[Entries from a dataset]

>> BEGIN

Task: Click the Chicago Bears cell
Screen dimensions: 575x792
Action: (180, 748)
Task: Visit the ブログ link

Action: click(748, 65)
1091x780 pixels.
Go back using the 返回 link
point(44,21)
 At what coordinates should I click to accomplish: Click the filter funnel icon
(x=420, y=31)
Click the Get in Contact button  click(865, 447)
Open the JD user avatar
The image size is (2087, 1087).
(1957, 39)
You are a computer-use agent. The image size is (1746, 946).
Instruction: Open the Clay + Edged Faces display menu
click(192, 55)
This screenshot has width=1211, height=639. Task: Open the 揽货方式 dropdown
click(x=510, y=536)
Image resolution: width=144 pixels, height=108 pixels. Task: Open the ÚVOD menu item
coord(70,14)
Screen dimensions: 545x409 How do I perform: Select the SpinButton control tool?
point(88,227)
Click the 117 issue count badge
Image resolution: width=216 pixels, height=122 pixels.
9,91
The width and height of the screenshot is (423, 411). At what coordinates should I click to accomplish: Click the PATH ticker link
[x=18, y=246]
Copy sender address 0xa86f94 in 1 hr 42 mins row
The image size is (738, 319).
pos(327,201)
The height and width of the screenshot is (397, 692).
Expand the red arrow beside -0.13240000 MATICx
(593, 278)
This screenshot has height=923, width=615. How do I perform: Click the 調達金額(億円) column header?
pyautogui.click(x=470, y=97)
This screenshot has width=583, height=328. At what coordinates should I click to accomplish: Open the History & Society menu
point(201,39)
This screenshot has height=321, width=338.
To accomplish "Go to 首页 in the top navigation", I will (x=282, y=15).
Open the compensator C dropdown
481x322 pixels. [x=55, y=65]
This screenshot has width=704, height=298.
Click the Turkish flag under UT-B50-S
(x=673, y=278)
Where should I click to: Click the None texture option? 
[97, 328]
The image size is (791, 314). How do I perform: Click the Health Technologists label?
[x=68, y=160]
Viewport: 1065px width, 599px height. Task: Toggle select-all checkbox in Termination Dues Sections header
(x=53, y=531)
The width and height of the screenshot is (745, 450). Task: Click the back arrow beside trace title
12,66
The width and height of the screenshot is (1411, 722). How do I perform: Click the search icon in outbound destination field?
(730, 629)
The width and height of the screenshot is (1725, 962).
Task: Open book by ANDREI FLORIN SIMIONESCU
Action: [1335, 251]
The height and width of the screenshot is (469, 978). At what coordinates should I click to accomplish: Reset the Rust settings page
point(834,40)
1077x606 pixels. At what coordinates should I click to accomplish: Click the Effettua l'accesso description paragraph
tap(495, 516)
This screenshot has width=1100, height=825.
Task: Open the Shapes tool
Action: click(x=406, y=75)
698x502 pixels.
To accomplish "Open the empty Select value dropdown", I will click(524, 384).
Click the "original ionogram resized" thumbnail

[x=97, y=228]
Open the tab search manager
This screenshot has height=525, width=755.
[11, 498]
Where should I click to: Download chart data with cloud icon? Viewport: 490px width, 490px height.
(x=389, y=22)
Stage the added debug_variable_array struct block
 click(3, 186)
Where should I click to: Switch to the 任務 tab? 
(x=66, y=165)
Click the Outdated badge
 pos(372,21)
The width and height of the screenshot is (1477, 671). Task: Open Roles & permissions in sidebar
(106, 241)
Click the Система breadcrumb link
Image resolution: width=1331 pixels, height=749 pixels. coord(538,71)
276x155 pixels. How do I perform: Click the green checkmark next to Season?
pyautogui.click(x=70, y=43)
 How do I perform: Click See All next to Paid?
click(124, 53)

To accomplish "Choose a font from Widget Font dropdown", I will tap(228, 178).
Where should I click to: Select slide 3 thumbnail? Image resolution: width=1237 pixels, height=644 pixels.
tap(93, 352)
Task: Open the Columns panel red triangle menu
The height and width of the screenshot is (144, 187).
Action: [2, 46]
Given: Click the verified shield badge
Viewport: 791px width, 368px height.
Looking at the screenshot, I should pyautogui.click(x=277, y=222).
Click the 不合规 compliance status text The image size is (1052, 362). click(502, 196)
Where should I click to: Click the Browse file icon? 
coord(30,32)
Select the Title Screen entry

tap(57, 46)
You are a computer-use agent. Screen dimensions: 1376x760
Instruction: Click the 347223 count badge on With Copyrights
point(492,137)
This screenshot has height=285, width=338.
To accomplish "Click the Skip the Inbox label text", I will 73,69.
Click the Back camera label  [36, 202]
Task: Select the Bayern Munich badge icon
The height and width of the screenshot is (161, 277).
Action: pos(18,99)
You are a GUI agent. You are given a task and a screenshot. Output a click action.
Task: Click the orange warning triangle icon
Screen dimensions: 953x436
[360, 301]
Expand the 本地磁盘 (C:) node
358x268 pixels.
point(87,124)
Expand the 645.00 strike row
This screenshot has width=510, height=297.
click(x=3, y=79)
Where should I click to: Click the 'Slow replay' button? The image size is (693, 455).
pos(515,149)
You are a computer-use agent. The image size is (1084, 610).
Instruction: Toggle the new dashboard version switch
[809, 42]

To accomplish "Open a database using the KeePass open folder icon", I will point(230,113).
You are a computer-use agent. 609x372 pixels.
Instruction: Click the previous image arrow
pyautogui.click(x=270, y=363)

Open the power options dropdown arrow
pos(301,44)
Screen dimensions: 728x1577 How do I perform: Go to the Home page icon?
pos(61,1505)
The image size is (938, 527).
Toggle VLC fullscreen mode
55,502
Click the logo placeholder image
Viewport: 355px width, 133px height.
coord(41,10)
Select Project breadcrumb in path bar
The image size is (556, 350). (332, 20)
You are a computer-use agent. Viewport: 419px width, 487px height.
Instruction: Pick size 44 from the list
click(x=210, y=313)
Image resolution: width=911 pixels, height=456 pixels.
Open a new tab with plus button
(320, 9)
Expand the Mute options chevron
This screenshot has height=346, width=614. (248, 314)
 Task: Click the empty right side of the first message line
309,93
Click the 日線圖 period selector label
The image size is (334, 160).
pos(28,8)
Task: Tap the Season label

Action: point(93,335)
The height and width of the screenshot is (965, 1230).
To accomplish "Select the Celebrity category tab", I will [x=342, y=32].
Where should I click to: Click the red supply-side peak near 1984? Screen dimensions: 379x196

>> END

◆ REQUIREMENT ◆
Copy the entries above word for word, beginning with the line that contains "Open the tab search manager" and continuing through the line that contains "Action: pos(18,99)", with both of those lines included.

◆ EXERCISE RESULT ◆
Open the tab search manager
This screenshot has height=525, width=755.
[11, 498]
Where should I click to: Download chart data with cloud icon? Viewport: 490px width, 490px height.
(x=389, y=22)
Stage the added debug_variable_array struct block
 click(3, 186)
Where should I click to: Switch to the 任務 tab? 
(x=66, y=165)
Click the Outdated badge
 pos(372,21)
The width and height of the screenshot is (1477, 671). Task: Open Roles & permissions in sidebar
(106, 241)
Click the Система breadcrumb link
Image resolution: width=1331 pixels, height=749 pixels. coord(538,71)
276x155 pixels. How do I perform: Click the green checkmark next to Season?
pyautogui.click(x=70, y=43)
 How do I perform: Click See All next to Paid?
click(124, 53)

To accomplish "Choose a font from Widget Font dropdown", I will tap(228, 178).
Where should I click to: Select slide 3 thumbnail? Image resolution: width=1237 pixels, height=644 pixels.
tap(93, 352)
Task: Open the Columns panel red triangle menu
The height and width of the screenshot is (144, 187).
Action: [2, 46]
Given: Click the verified shield badge
Viewport: 791px width, 368px height.
Looking at the screenshot, I should pyautogui.click(x=277, y=222).
Click the 不合规 compliance status text The image size is (1052, 362). click(502, 196)
Where should I click to: Click the Browse file icon? 
coord(30,32)
Select the Title Screen entry

tap(57, 46)
You are a computer-use agent. Screen dimensions: 1376x760
Instruction: Click the 347223 count badge on With Copyrights
point(492,137)
This screenshot has height=285, width=338.
To accomplish "Click the Skip the Inbox label text", I will 73,69.
Click the Back camera label  [36, 202]
Task: Select the Bayern Munich badge icon
The height and width of the screenshot is (161, 277).
Action: pos(18,99)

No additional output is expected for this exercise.